Entries from April 2006 ↓

The Future of Compilers: Saving Millions of Developer Hours

We were troubleshooting an application a few days ago and, after realizing we’d discovered a design flaw, my co-worker Jeremy quipped “It’s not working like it’s supposed to.”

This got me thinking about the nature of errors in software and brought me all the way back to my early computer science courses at UC Davis.

Compiler errors are the best kind of errors. They happen early, they happen often, and they’re easily fixed. If the compiler chokes on my lack of a semicolon I can fix it in about 10 seconds (total time from beginning of compilation to applied remedy). With background compilation in tools like Visual Studio .NET and Eclipse, it’s less than that.

Runtime errors are a bit nastier; they creep up on you once you’ve started the app and *bam* knock you to the ground with a nasty crash. With a runtime error you must take the time to compile the code, start the application, begin interacting with it, and at some point watch it crash.

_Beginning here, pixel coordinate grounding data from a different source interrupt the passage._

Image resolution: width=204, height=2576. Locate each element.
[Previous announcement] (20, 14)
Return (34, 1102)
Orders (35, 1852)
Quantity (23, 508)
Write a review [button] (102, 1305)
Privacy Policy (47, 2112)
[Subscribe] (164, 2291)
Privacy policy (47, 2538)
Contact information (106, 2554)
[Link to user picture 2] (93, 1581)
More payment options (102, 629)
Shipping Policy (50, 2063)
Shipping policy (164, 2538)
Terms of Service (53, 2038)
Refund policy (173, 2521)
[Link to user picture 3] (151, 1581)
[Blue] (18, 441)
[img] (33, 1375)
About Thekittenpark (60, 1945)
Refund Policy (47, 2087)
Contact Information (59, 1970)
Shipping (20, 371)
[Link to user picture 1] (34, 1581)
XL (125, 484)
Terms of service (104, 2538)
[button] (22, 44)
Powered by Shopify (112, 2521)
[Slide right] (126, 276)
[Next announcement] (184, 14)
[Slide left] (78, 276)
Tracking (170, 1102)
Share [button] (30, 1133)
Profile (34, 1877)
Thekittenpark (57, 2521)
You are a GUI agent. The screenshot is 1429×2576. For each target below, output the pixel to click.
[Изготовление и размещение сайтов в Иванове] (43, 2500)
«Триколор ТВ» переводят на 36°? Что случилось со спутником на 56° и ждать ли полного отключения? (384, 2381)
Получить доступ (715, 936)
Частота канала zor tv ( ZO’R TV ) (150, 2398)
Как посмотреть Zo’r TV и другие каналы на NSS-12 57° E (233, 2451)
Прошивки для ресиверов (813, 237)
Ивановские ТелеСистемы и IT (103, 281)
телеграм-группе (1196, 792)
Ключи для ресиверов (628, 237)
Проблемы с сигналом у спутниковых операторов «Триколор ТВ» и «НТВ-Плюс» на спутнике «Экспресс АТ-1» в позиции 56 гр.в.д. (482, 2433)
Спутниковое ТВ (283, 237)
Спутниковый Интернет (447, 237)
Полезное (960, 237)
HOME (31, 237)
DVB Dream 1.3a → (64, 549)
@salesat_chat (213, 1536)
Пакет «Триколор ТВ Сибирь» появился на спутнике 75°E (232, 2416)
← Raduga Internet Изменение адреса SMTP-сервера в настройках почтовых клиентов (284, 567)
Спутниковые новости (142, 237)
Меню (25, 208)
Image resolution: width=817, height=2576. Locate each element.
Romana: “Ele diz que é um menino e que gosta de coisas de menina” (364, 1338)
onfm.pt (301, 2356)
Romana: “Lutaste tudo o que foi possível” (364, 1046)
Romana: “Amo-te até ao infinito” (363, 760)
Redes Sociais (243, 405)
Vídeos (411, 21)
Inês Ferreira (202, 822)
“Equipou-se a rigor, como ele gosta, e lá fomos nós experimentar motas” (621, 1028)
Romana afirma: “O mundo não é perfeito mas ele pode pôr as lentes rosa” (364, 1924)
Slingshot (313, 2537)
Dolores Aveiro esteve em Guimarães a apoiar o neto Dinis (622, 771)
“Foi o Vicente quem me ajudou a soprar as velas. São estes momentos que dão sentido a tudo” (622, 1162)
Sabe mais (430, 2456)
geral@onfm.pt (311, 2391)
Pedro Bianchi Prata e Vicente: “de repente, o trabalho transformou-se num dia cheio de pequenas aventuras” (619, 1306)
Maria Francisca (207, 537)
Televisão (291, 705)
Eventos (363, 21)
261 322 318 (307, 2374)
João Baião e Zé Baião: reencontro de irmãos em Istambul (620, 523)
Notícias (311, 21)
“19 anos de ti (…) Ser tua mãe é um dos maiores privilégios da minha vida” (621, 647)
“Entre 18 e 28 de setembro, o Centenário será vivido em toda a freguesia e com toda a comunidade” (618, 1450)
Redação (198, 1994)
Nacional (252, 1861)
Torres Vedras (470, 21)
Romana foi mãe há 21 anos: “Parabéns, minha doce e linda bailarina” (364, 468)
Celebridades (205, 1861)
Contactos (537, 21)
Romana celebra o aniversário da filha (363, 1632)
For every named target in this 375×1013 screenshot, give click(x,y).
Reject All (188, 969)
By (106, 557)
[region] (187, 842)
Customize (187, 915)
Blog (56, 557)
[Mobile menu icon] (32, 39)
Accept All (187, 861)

If you know what the problem is you can fix it in 30 seconds or less, but the additional time spent finding the bug, time that would not have been spent had the compiler found the bug, makes runtime errors creep into the “over 1 minute” mark on a good day. On a bad day you either have to step through the code (if you have that capability), look in the error log, or start adding “print” statements here and there until you figure out where your leak is. Runtime errors are nasty, but at least you have a clue where your problem is located.

Logic errors are the worst of the worst. These include design errors caused by faulty architecture or flow diagrams, or a miscalculation by the programmer. Nothing crashes. Nothing dies. And that’s the worst part. Logic errors are beasts, and are not typically discovered until much later in the process. In an application with any kind of complexity you often need to trace through multiple files, and may even scour through the database looking for bad data. Yes, logic errors are the “I spent 6 hours only to realize I had the minus sign in the wrong place” kind of errors.

Point #1: The earlier you find an error the less time it takes to fix.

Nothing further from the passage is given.